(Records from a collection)
--- START ---
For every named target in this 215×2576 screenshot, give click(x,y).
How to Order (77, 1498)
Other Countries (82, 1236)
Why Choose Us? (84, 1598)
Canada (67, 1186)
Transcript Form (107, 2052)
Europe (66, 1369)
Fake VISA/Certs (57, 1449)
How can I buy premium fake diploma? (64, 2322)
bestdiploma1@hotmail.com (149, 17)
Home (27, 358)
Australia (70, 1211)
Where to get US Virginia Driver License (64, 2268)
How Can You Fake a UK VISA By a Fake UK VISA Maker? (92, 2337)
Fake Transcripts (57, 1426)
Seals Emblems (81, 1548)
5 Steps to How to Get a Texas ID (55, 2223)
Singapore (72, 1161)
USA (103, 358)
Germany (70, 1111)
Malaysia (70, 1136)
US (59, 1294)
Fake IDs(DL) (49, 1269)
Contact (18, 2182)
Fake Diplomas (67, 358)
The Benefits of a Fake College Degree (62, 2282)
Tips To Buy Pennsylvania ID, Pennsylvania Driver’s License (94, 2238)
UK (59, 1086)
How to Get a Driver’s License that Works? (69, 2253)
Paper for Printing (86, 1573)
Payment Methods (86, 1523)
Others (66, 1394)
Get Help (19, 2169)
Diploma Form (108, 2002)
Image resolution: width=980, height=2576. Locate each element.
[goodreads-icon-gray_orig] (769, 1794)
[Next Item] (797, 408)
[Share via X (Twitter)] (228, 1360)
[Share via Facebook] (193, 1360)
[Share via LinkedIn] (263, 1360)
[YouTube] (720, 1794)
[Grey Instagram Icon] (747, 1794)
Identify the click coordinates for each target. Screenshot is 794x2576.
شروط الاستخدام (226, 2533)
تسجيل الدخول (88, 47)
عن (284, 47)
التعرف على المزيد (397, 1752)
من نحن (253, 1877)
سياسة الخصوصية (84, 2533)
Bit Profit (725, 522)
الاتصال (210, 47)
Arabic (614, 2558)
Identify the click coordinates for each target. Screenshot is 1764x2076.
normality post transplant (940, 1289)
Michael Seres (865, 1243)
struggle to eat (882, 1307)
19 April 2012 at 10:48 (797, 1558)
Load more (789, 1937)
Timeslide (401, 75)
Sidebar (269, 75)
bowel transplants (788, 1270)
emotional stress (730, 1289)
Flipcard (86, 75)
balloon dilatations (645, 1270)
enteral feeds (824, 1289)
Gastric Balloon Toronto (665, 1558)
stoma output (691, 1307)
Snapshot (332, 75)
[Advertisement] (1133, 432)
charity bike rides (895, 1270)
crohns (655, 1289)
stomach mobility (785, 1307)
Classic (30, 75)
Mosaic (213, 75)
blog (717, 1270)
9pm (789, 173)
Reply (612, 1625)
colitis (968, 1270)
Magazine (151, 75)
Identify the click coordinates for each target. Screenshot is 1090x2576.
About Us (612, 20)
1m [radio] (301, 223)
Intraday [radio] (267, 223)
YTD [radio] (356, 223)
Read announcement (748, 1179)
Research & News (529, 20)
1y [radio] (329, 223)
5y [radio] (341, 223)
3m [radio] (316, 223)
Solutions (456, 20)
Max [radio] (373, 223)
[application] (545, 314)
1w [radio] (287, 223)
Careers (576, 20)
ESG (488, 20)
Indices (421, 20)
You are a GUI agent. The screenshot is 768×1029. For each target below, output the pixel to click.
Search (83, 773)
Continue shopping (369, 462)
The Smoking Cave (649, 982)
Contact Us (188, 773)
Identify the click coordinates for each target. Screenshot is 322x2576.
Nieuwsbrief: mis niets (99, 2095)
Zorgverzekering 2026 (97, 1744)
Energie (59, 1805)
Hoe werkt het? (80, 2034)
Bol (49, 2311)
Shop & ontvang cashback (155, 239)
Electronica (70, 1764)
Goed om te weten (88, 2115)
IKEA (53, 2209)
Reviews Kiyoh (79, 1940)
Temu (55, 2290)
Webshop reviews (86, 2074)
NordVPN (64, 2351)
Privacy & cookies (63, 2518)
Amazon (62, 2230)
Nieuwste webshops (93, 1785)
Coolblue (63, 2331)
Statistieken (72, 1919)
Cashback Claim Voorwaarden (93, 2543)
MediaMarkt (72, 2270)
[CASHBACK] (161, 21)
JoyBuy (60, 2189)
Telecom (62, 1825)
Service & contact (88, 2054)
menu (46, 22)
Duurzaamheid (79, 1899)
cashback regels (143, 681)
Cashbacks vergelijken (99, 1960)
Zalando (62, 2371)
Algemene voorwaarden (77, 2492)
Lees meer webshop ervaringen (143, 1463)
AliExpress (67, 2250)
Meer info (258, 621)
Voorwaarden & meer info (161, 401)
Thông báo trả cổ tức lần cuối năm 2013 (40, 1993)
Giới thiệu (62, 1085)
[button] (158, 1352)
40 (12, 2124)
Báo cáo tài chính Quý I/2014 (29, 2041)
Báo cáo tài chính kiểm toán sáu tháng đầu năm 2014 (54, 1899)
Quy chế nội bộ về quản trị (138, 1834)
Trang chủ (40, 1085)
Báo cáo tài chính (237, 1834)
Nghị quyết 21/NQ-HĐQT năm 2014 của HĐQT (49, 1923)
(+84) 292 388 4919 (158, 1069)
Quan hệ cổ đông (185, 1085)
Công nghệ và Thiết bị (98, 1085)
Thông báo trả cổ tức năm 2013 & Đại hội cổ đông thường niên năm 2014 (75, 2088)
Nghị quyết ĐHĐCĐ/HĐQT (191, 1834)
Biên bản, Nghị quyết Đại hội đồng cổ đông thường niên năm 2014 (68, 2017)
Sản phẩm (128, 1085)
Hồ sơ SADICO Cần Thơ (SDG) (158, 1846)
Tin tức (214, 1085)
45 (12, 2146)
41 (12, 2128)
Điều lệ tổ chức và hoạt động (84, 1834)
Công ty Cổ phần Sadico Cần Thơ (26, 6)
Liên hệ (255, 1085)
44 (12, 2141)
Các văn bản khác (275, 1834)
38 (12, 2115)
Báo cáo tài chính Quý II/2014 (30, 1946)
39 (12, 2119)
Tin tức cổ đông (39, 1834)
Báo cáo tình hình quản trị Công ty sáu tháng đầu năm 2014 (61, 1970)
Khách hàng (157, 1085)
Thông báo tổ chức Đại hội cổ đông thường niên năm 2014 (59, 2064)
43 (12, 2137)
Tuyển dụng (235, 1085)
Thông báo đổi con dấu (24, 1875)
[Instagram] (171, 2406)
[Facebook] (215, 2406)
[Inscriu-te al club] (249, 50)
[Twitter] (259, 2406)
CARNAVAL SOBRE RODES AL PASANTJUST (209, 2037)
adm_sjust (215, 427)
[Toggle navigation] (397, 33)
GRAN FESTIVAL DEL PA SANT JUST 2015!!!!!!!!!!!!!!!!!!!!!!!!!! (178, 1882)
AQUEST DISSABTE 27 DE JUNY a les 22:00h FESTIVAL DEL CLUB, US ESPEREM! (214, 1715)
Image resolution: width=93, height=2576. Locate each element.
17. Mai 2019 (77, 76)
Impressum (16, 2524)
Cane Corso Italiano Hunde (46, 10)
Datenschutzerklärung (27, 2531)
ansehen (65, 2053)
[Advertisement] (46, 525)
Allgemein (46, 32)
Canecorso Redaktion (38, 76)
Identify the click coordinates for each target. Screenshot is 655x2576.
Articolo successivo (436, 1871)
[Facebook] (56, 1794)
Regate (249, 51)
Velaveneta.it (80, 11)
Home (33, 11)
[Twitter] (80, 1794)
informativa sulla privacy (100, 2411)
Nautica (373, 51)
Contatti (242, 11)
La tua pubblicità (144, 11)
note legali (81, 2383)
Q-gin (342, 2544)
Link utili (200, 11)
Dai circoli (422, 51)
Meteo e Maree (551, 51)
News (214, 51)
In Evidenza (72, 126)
--- END ---
I'd like the lines above from the one with "Other Countries (82, 1236)" up to and including the one with "5 Steps to How to Get a Texas ID (55, 2223)" copied exactly, with no other lines.

Other Countries (82, 1236)
Why Choose Us? (84, 1598)
Canada (67, 1186)
Transcript Form (107, 2052)
Europe (66, 1369)
Fake VISA/Certs (57, 1449)
How can I buy premium fake diploma? (64, 2322)
bestdiploma1@hotmail.com (149, 17)
Home (27, 358)
Australia (70, 1211)
Where to get US Virginia Driver License (64, 2268)
How Can You Fake a UK VISA By a Fake UK VISA Maker? (92, 2337)
Fake Transcripts (57, 1426)
Seals Emblems (81, 1548)
5 Steps to How to Get a Texas ID (55, 2223)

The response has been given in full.